Airport security. Competition investigations. Prison inmate rehabilitation. Whistleblower protection.

Consultation.

Government inquiries.

Referring things to a committee.

I harbour few illusions that things will really change, we live in the post-truth” world after all.

It is the government who decides policy and enacts laws. This potentially renders the court ruling a mere inconvenience, before the government simply changes the rules of the game. That is hardly without precedent, as European nationals, freelancers, Gurkhas, private landlords, and the Windrush generation have all learned the hard way in recent years.

Regardless of your views about the economic merits of expanding airport capacity versus the environmental merits of not doing it, take a moment to explore the novel idea of being held to account by a notionally independent third party, as the government has been this week.

Hypocrisy busters

For many folks, the calendar year commences in an inebriated fog of holiday cheer. Vacation-induced optimism. Surrounded by loved ones rather than clients, colleagues, and customers. Many will have donned their rose coloured glasses and made New Year resolutions about changes they would make in the year ahead to improve their health, happiness, and bank balance.

Get fit.

Eat better.

Drink less.

Exercise more.

Lose weight.

Spend less.

Save more.

Experiences, not things.

Invest time more effectively.

Strike a balance between work and home life. Be “present” in the moment.
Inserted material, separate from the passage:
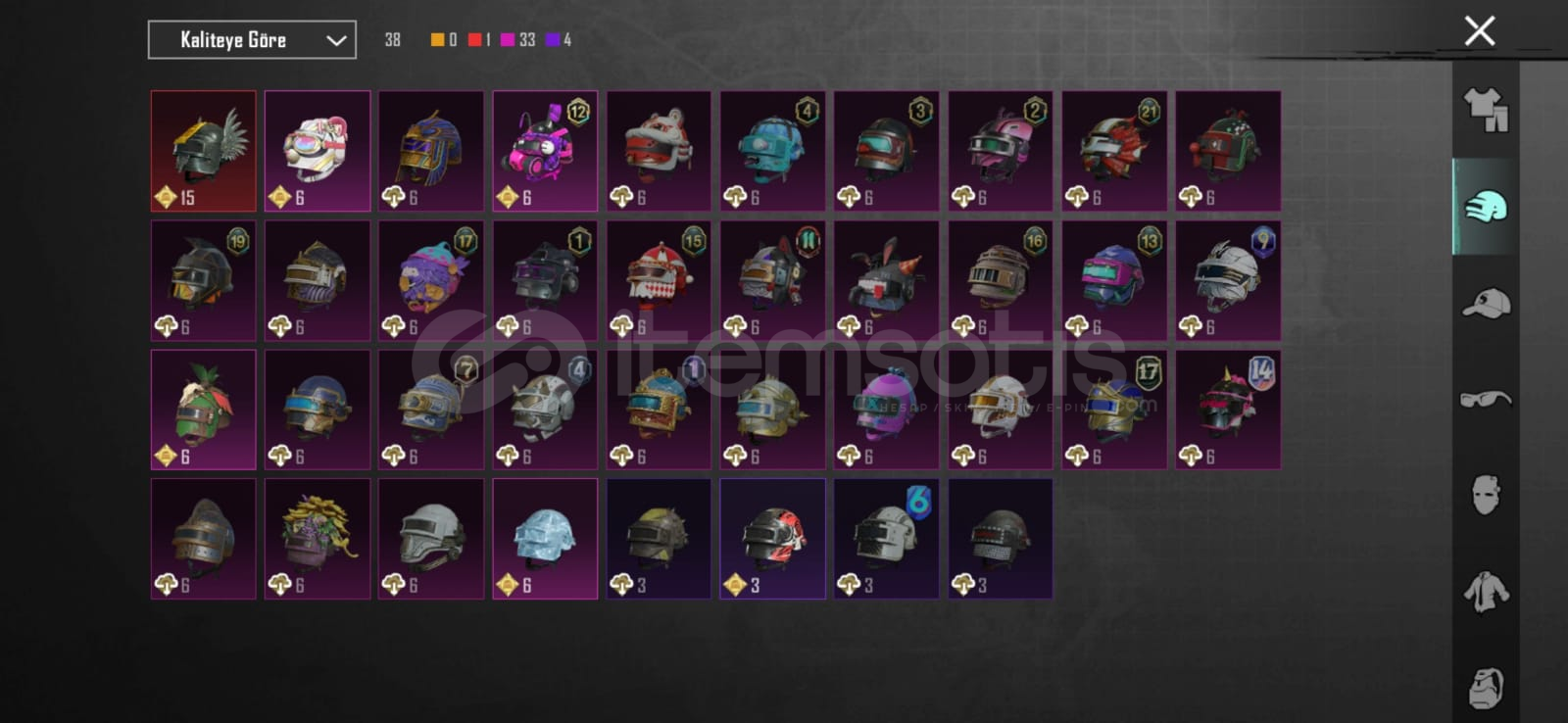Select the winged helmet with 15 count
The width and height of the screenshot is (1568, 723).
click(204, 151)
At the time of writing, we are 1/6th the way through the year.

How are those resolutions working out for you?

Most will have proven to be heavy on t-shirt slogans and sound bites, but disappointingly light on strategy and execution.

Dry January has ended. Resolvers have completed their annual migration from the gym back to their more natural habitat of bars and pubs.

All those Fitbit and Garmin stocking fillers sit unloved and unoccupied in junk drawers, after providing a brief but constant reminder of a failure to exercise.

The only way technology can solve a people or process problem is when the people are entirely removed from the equation!

Workplace fridges are no longer overflowing with Tupperware containers filled with leftovers or healthy nutritious lunches. Coincidentally, salad bar and sandwich shop queues have returned to normal. Correlation or causation? You be the judge.

Parks and playgrounds are full of weekend parents staring distractedly at smartphones while their progeny play. How many times have you checked your work email this weekend? Physically present perhaps, but where is your mind focussed?

An uncomfortable truth is that most resolutions are doomed to failure.

When people are ready to make changes they simply do.

Pledging to do something is just words.

Talking about doing something doesn’t get it done.

Planning to do something is just wishful thinking in the absence of tangible progress.

Nike’s “Just do it” marketing slogan has the right intent.

The famous last words upon which it is based had more follow-through, Gary Gilmore barking instructions to his death row firing squad: “Let’s do it”.

Clear intent.

Inevitable outcome.

Less talk. More action.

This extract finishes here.